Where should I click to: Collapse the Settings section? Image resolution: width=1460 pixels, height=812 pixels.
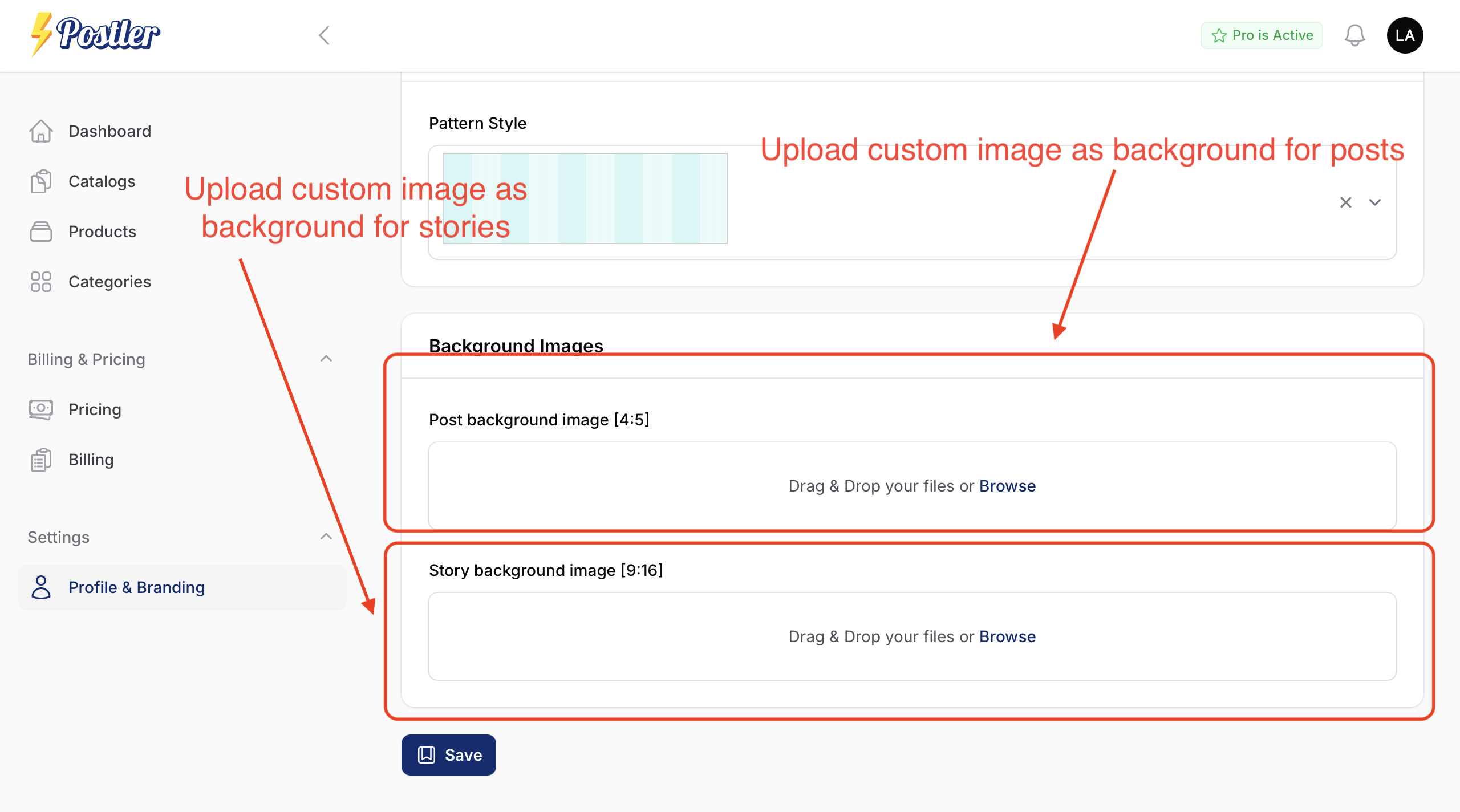pos(326,537)
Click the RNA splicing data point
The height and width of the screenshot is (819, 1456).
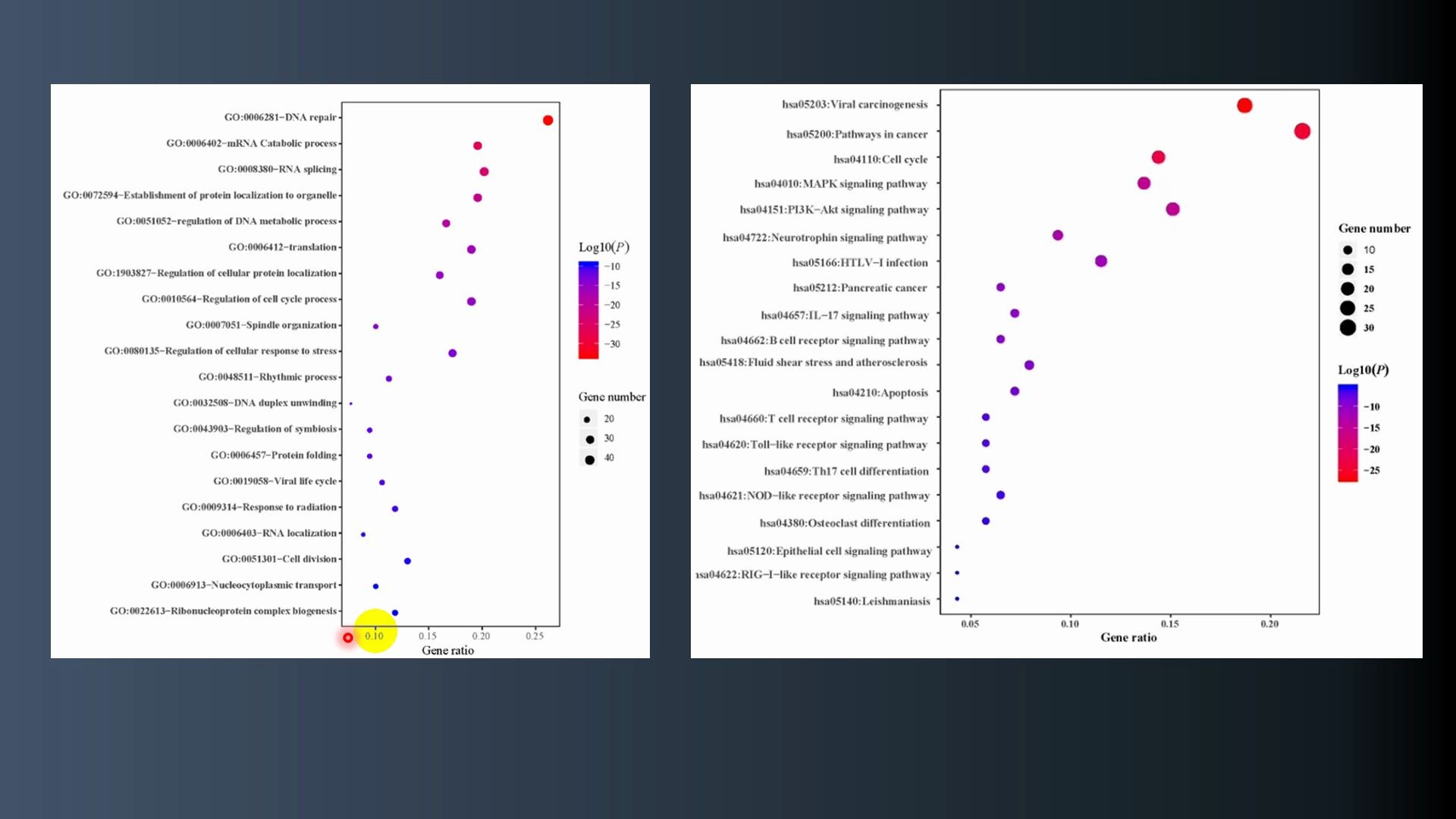pyautogui.click(x=484, y=172)
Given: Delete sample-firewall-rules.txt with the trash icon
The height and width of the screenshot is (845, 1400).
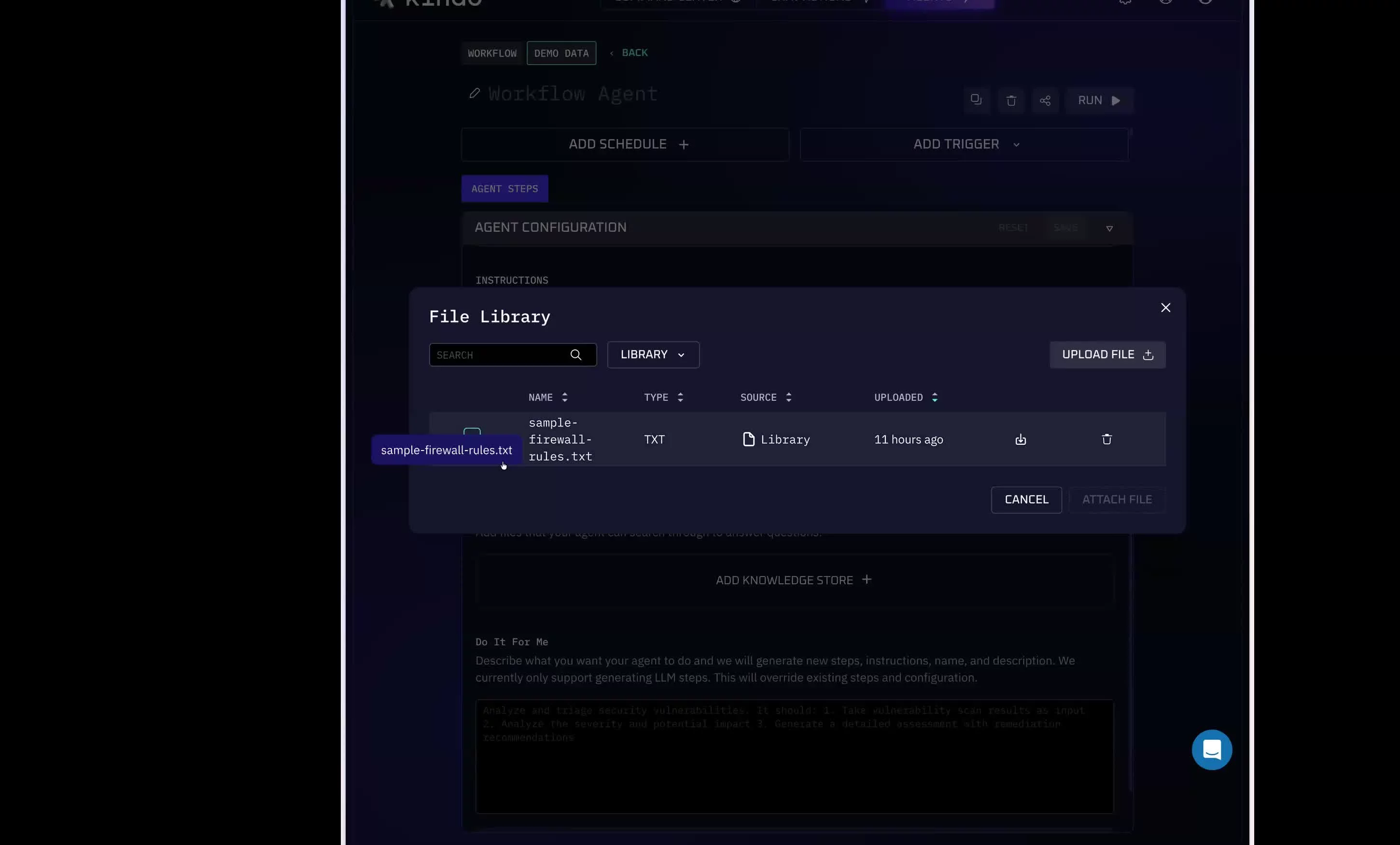Looking at the screenshot, I should tap(1106, 439).
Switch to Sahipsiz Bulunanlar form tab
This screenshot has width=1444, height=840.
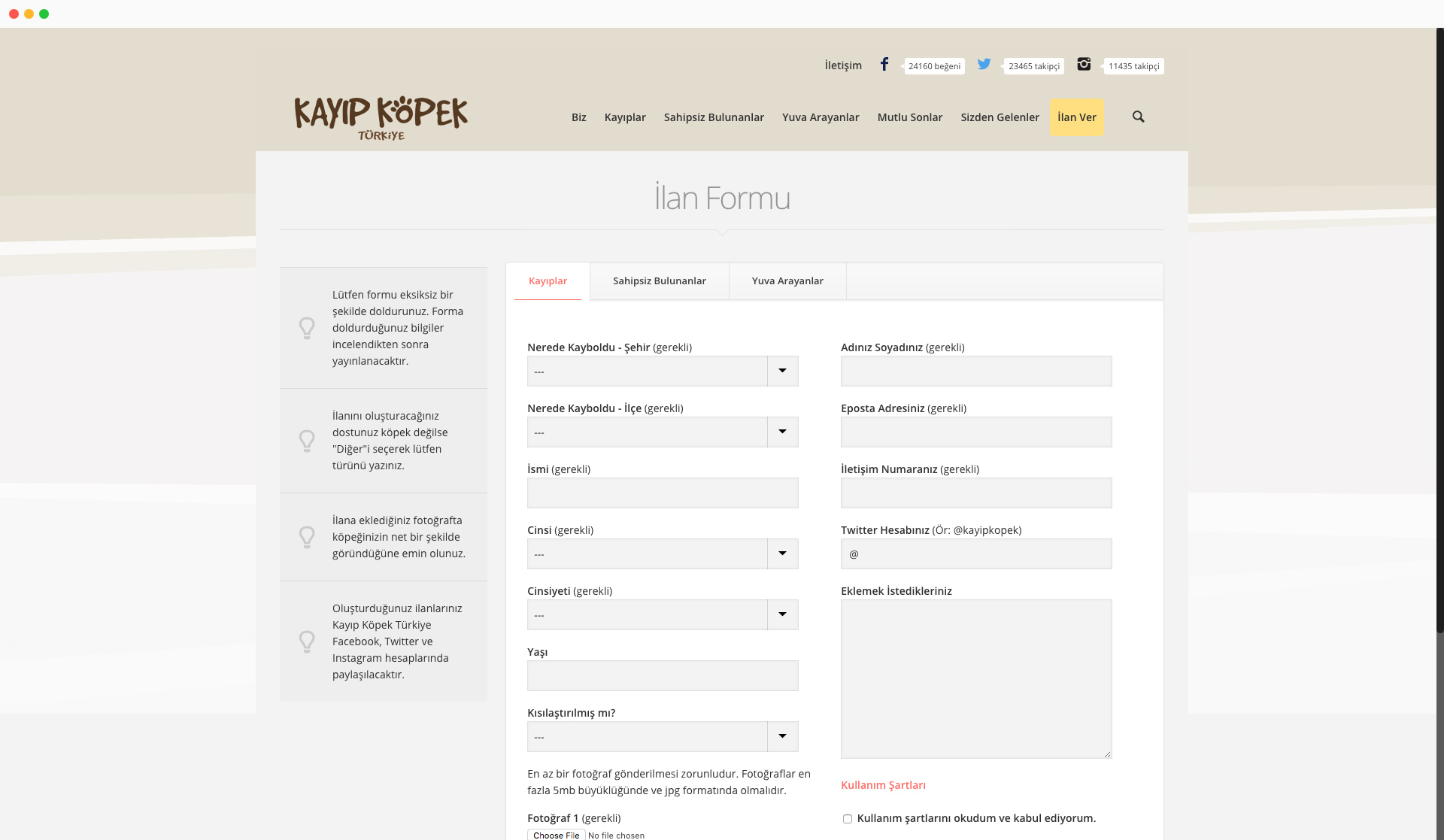click(659, 281)
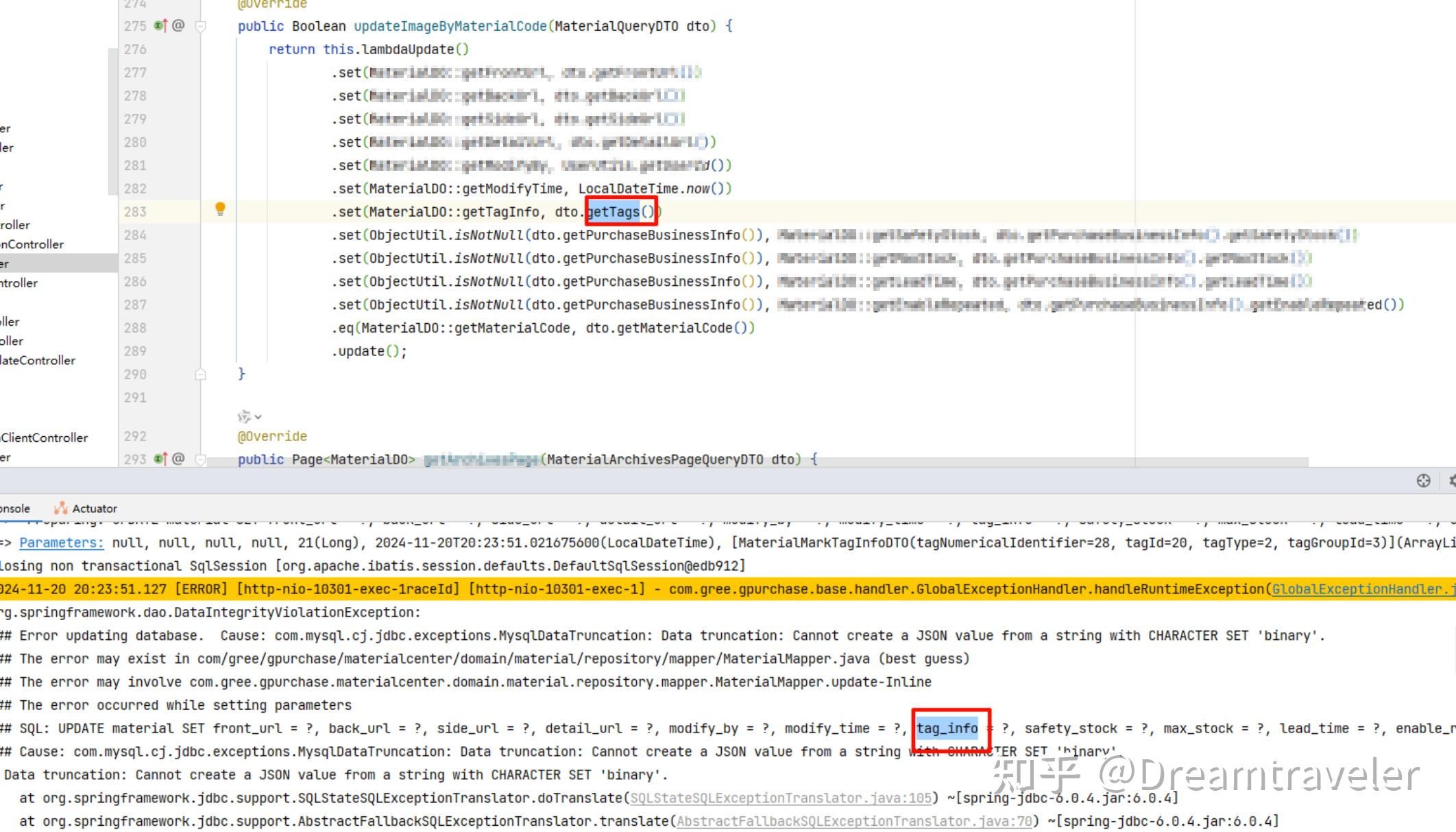Viewport: 1456px width, 832px height.
Task: Click the @ annotation gutter icon on line 275
Action: pos(178,26)
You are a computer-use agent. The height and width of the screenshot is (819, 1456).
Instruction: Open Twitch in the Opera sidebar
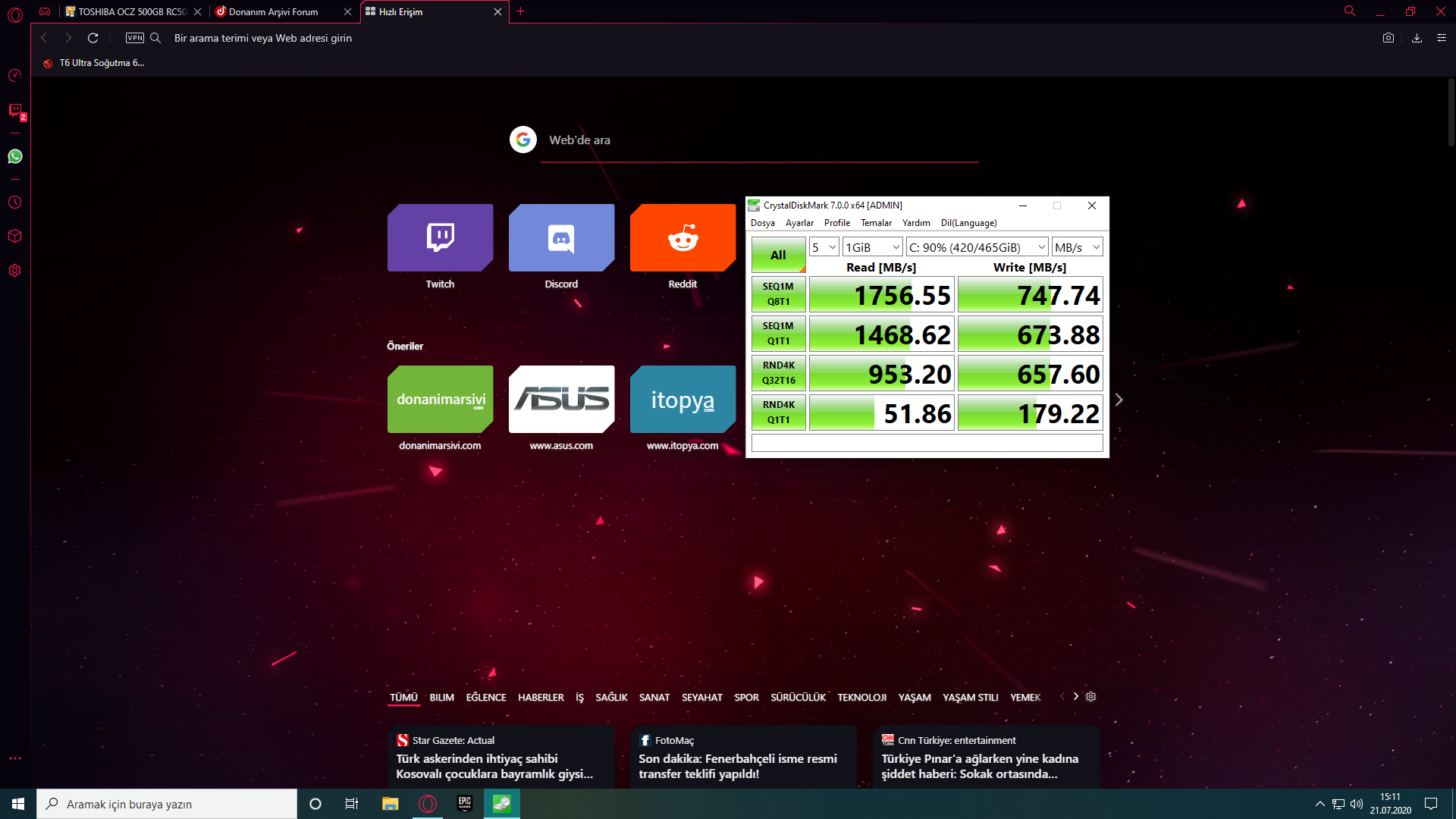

Work to be completed: Exclude the images, then output the data above word for word.

Expected output:
Where should I click to: Collapse the Settings section? Image resolution: width=1460 pixels, height=812 pixels.
pos(326,537)
Click the RNA splicing data point
The height and width of the screenshot is (819, 1456).
pyautogui.click(x=484, y=172)
Given: Delete sample-firewall-rules.txt with the trash icon
The height and width of the screenshot is (845, 1400).
Looking at the screenshot, I should tap(1106, 439).
Switch to Sahipsiz Bulunanlar form tab
This screenshot has width=1444, height=840.
click(659, 281)
Viewport: 1456px width, 832px height.
Task: Click the @ annotation gutter icon on line 275
Action: pos(178,26)
You are a computer-use agent. The height and width of the screenshot is (819, 1456).
Instruction: Open Twitch in the Opera sidebar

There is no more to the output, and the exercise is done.